▶ _EXERCISE DIRECTIONS_:
Beginning at the line that mentions "Where should I", retype the rest of the records below exactly. Pictures are not part of the copy.

▶ _DATA_:
- - - -

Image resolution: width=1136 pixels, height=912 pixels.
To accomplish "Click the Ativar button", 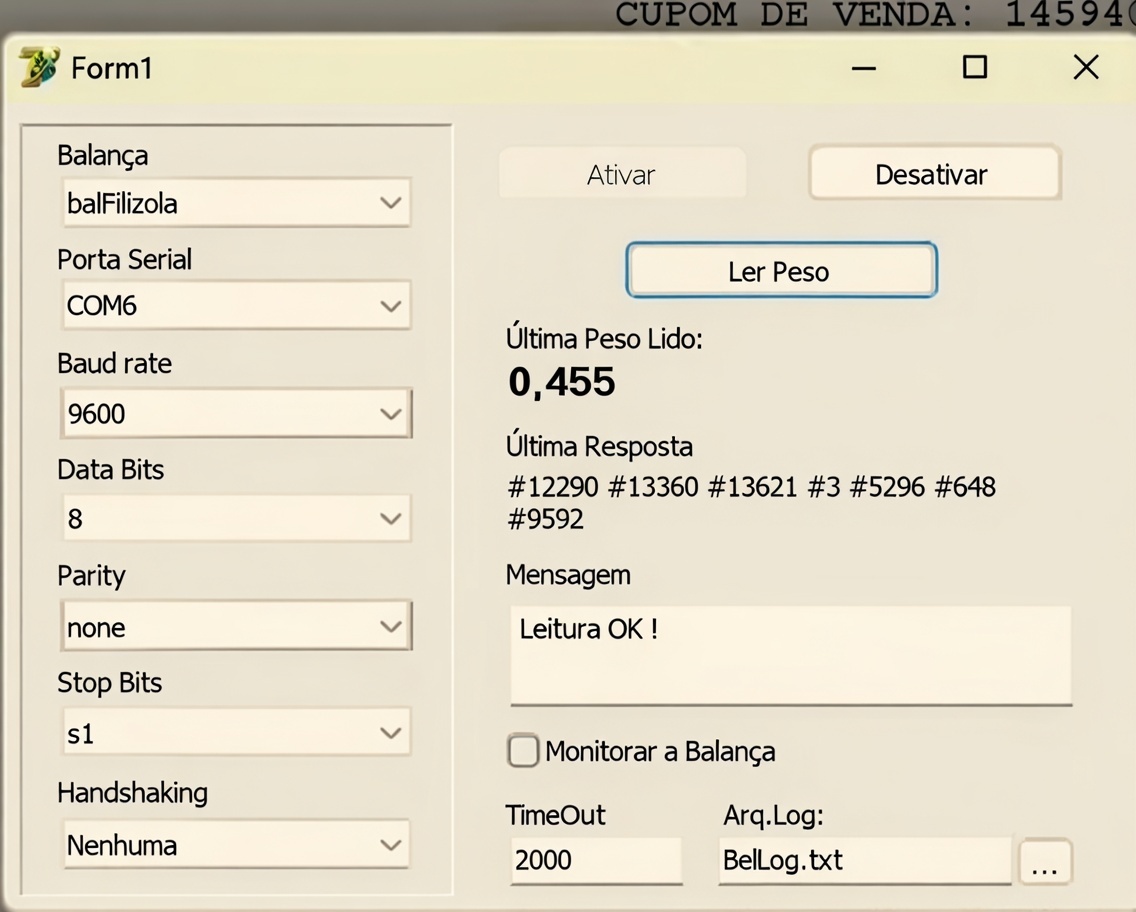I will pos(621,175).
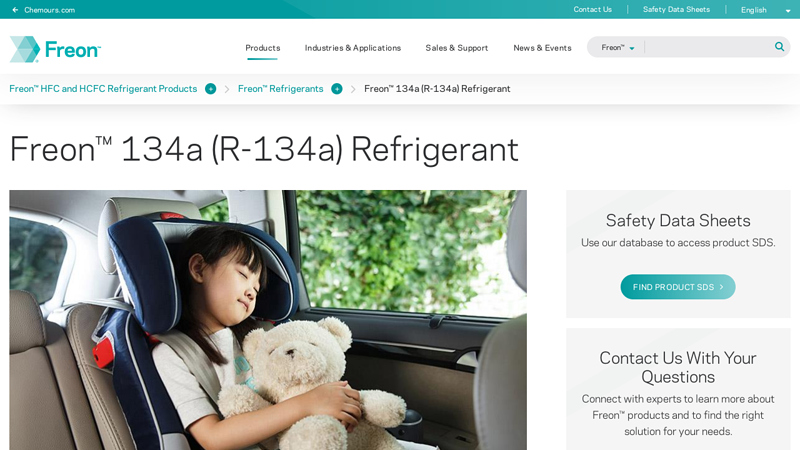
Task: Expand plus icon after Freon Refrigerants breadcrumb
Action: coord(337,89)
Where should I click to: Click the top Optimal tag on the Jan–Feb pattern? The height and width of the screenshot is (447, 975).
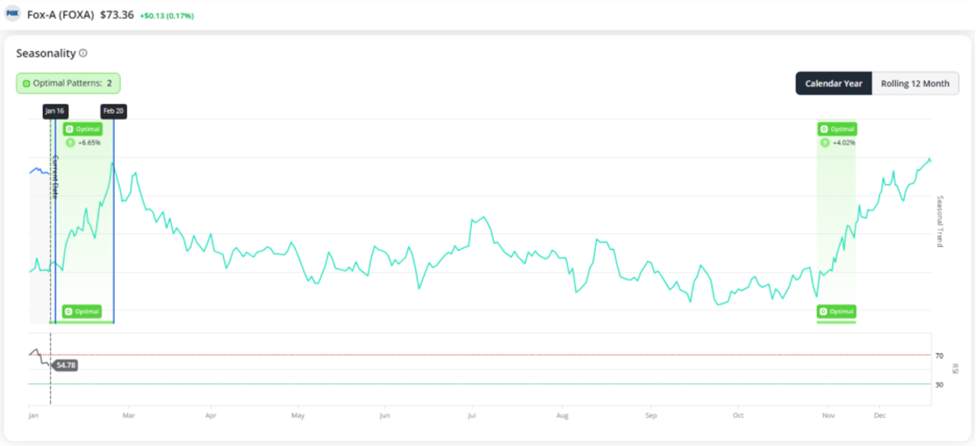pos(82,129)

- - - -

▶ _TASK SOLUTION_:
Where should I click to: Click the top Optimal tag on the Jan–Feb pattern? The height and width of the screenshot is (447, 975).
pos(82,129)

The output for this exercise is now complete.